Why it matters: Long wait times put a special hardship on low-income voters who are less likely to have flexible work hours, around-the-clock transportation and child care.
In California, machine jams slowed the rolls, delaying lines up to two hours, per the Los Angeles Times.
- Errors by electronic voter registration equipment also forced citizens to cast provisional ballots that would not be counted until election workers could confirm an individual's eligibility.
- Voters also expressed confusion over how to use new voting machines, including having to click "more" to see additional candidates in some races.
In Texas, citizens reportedly left precincts due to long lines that took up to six hours, CNN reports.
- Some of Texas' longest waits were in Harris County, where 40% of the population is Latino and 19% is black.
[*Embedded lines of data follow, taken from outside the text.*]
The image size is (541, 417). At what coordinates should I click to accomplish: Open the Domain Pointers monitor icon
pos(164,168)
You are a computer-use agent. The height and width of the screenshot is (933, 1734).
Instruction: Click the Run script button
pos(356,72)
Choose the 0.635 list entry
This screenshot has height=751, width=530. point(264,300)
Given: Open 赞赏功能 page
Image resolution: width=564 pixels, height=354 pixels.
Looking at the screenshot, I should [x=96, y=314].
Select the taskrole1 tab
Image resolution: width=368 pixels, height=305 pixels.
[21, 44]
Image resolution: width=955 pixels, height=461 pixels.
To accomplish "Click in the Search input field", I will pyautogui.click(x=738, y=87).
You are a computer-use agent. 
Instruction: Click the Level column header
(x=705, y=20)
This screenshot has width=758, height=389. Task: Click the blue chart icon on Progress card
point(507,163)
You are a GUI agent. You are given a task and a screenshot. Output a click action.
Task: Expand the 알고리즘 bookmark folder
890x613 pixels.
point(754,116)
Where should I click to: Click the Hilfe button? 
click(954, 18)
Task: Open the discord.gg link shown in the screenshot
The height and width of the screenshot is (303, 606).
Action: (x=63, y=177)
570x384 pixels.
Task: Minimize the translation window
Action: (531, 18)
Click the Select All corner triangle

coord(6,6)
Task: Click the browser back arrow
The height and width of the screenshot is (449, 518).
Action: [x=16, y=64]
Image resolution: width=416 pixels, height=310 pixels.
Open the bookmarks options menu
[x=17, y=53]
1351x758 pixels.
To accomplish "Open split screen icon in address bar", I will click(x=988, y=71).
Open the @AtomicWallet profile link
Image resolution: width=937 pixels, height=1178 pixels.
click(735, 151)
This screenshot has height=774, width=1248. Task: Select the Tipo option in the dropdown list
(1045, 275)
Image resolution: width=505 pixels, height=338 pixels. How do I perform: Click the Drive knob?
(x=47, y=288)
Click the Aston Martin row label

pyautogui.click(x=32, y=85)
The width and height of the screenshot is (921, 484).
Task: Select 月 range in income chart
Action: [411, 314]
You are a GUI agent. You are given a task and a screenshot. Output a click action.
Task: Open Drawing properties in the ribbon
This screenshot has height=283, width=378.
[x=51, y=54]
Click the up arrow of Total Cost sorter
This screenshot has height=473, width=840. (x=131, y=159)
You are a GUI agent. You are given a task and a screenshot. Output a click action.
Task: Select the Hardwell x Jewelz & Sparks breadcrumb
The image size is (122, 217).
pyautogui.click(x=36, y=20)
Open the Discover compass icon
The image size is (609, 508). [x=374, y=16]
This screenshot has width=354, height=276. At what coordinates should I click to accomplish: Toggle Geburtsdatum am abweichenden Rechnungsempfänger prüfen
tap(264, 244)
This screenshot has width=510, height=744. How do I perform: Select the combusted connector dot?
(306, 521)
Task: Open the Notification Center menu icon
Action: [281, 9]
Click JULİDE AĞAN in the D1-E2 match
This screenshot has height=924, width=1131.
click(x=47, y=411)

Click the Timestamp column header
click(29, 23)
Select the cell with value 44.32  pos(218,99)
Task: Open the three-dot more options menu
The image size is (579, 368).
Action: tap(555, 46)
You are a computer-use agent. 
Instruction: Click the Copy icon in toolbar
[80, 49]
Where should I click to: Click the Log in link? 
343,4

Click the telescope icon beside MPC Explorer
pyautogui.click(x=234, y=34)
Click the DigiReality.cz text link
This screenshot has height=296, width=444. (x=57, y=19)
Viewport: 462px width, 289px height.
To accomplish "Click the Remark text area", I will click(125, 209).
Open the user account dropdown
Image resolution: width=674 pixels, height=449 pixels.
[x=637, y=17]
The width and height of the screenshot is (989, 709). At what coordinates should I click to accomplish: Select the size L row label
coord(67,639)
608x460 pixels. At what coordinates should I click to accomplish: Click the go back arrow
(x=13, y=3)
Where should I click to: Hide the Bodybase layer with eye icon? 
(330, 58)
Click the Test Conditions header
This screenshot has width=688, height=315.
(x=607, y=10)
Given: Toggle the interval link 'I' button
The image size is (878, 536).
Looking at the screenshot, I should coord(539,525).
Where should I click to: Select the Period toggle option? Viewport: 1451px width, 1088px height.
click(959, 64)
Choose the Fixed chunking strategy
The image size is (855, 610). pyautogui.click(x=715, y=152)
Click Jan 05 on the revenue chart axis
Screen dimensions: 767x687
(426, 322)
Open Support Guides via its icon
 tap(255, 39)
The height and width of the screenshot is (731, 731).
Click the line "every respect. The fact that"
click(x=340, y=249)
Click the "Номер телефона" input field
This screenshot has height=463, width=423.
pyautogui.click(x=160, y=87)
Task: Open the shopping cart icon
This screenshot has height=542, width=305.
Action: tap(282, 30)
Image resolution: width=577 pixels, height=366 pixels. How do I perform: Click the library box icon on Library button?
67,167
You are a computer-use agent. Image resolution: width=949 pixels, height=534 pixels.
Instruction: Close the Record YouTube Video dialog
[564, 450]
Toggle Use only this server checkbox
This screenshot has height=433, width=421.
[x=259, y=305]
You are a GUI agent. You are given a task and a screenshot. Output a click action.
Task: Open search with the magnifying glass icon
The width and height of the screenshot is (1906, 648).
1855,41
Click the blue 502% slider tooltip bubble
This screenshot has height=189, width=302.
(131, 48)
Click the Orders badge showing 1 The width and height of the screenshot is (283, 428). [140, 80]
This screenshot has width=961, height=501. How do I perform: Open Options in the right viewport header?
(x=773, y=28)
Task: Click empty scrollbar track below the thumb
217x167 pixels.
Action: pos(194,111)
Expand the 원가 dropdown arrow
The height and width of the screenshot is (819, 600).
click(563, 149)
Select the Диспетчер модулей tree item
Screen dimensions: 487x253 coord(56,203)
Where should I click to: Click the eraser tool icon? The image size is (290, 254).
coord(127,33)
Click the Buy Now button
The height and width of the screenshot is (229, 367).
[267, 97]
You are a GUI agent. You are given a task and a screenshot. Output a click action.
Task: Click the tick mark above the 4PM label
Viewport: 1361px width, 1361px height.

- In Austin, precinct openings were delayed after officials failed to show up to work over coronavirus fears, per the Statesman.
- In Houston, voters in some precincts waited up to five hours amid questions over how the county clerk allocated voting machines, the Houston Chronicle notes.
- Voters at Texas Southern University — an HBCU — faced malfunctioning machines, per Texas Monthly.
Between the lines: States with a history of voter discrimination used to have to get Justice Department approval to change how they ran elections. That changed in 2013, when the Supreme Court struck down the provision enforcing that.
- Since then, southern states have closed more than 1,200 polling sites, according to a 2019 report by the Leadership Council on Civil and Human Rights.
The bottom line: America’s democracy has always featured some form of unequal access to the ballot box, but last night was a particularly stark warning about what might be ahead in November.